**Exercise details:** Please rewrite the items below, beginning at the line that has "Go up one folder" and stopping after the one with "click(x=973, y=936)", changing "up arrow" to "upward arrow" and leaving everything else as it is.

**Data listing:**

************

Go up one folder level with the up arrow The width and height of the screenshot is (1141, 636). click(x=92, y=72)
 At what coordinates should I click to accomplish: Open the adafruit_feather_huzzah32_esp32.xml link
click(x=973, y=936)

************

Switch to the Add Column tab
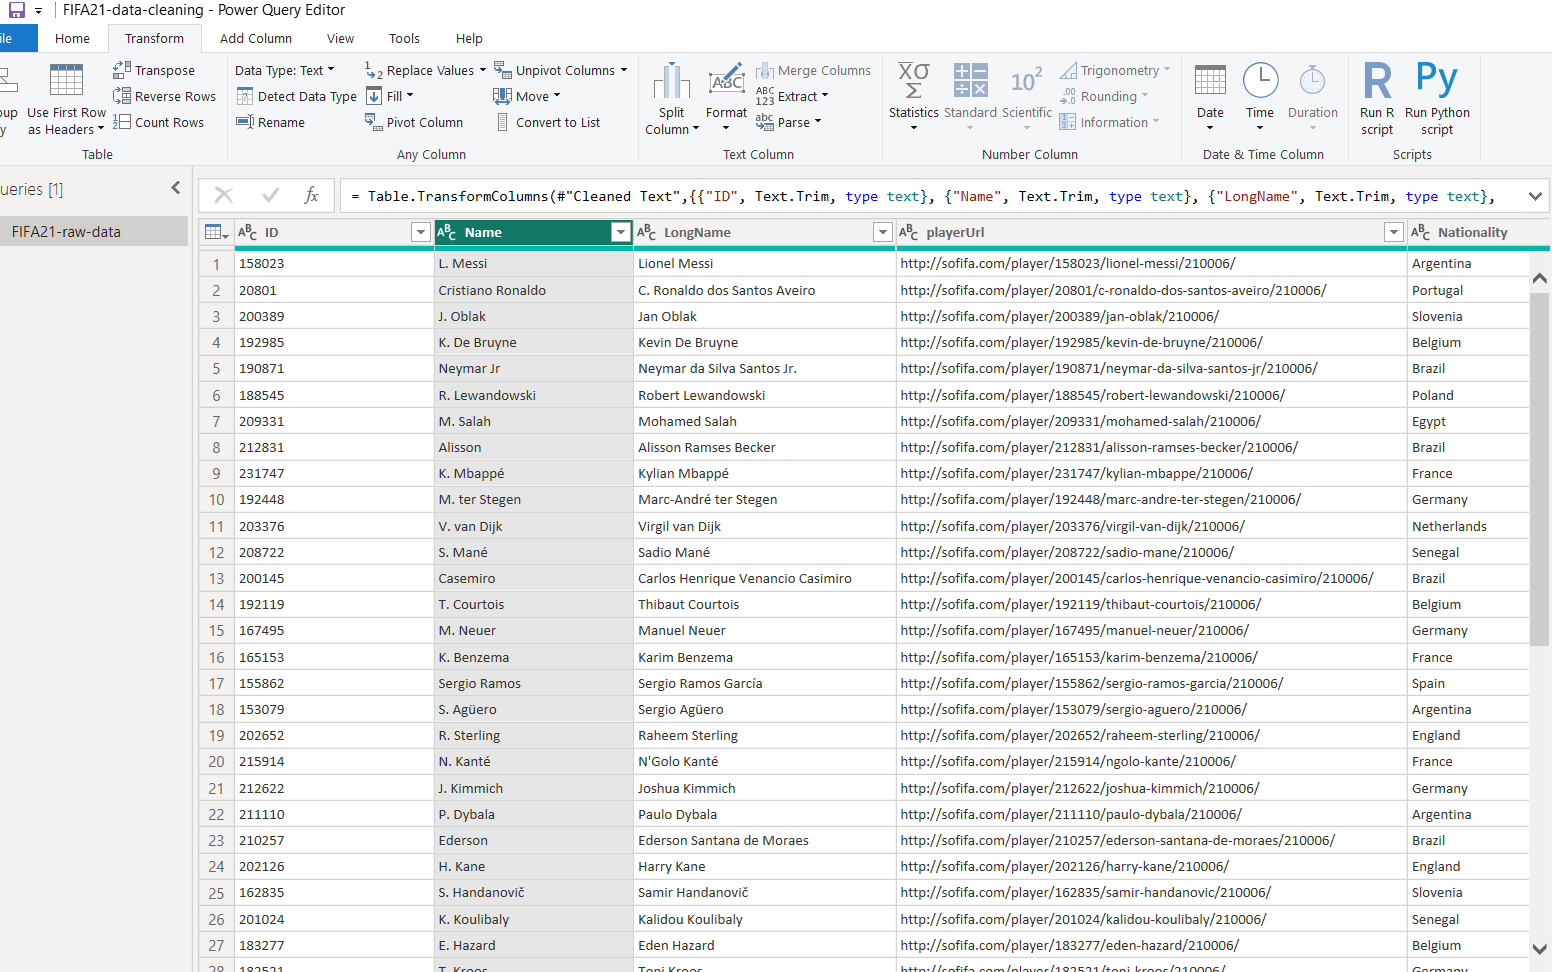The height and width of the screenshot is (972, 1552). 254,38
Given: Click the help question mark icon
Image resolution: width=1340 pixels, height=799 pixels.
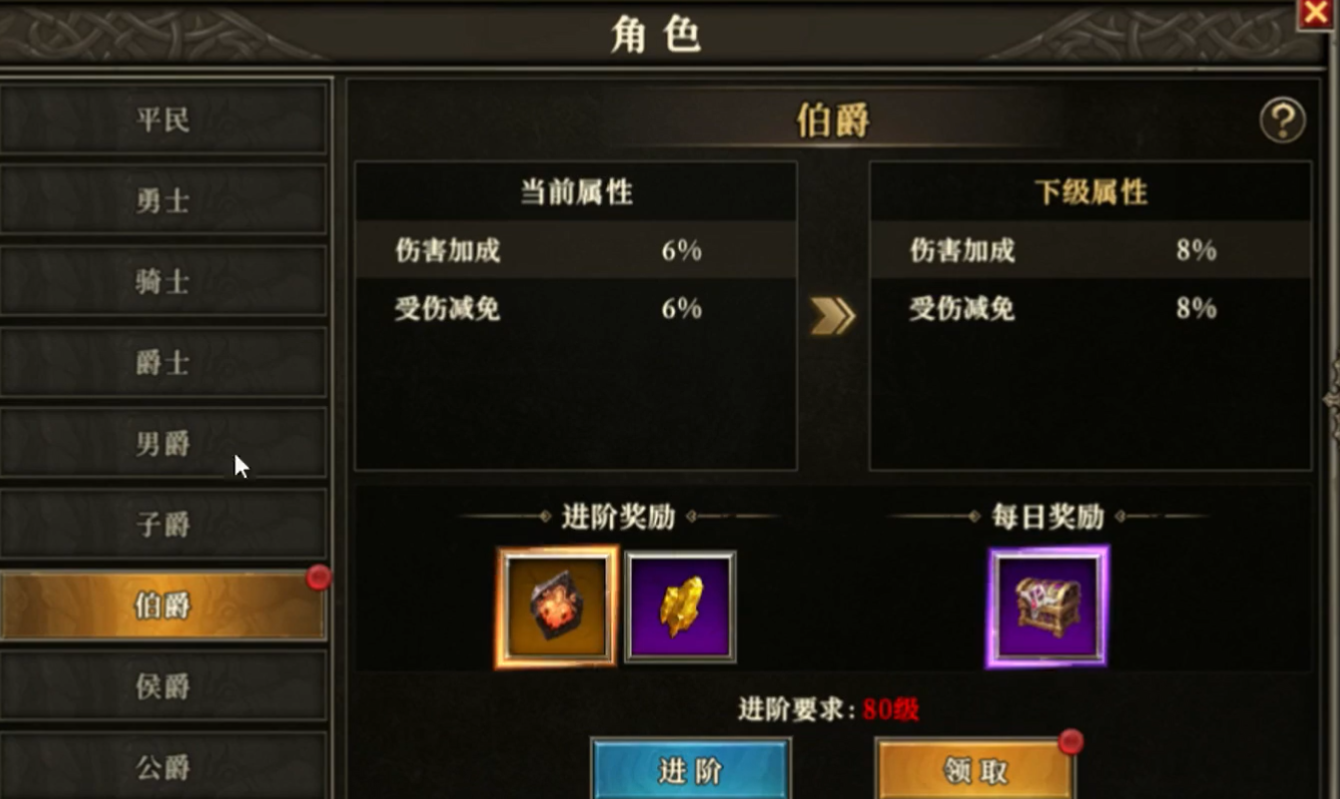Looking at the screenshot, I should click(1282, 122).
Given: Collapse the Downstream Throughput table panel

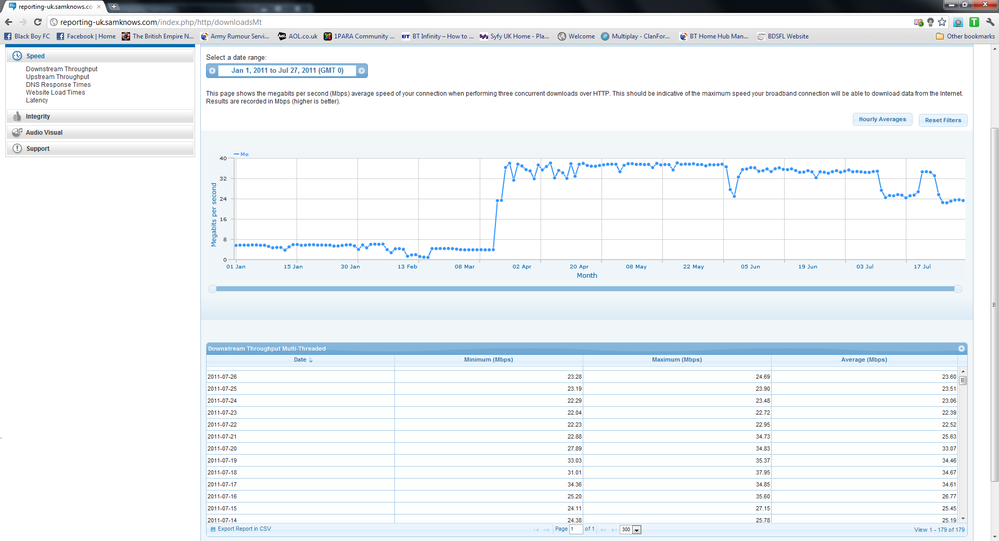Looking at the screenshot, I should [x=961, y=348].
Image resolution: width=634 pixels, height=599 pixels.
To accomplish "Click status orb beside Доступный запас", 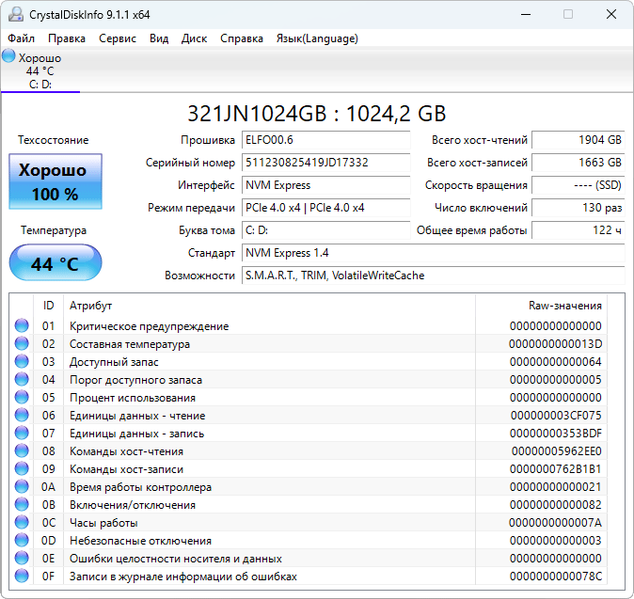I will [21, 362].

************

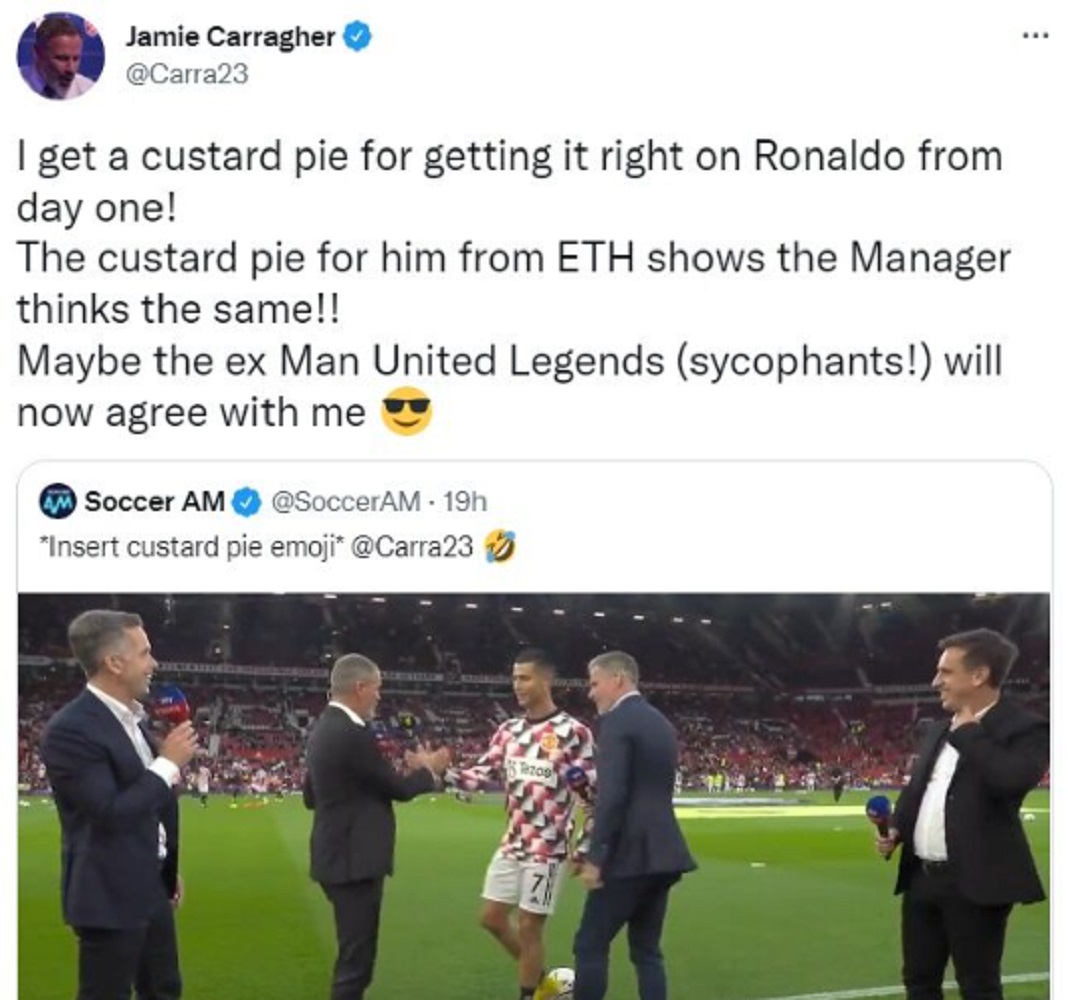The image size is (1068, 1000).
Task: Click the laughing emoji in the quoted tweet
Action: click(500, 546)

************

**Reply to the exercise:**
Go up one folder level with the upward arrow The width and height of the screenshot is (1141, 636). click(x=92, y=72)
 At what coordinates should I click to accomplish: Open the adafruit_feather_huzzah32_esp32.xml link
click(x=973, y=936)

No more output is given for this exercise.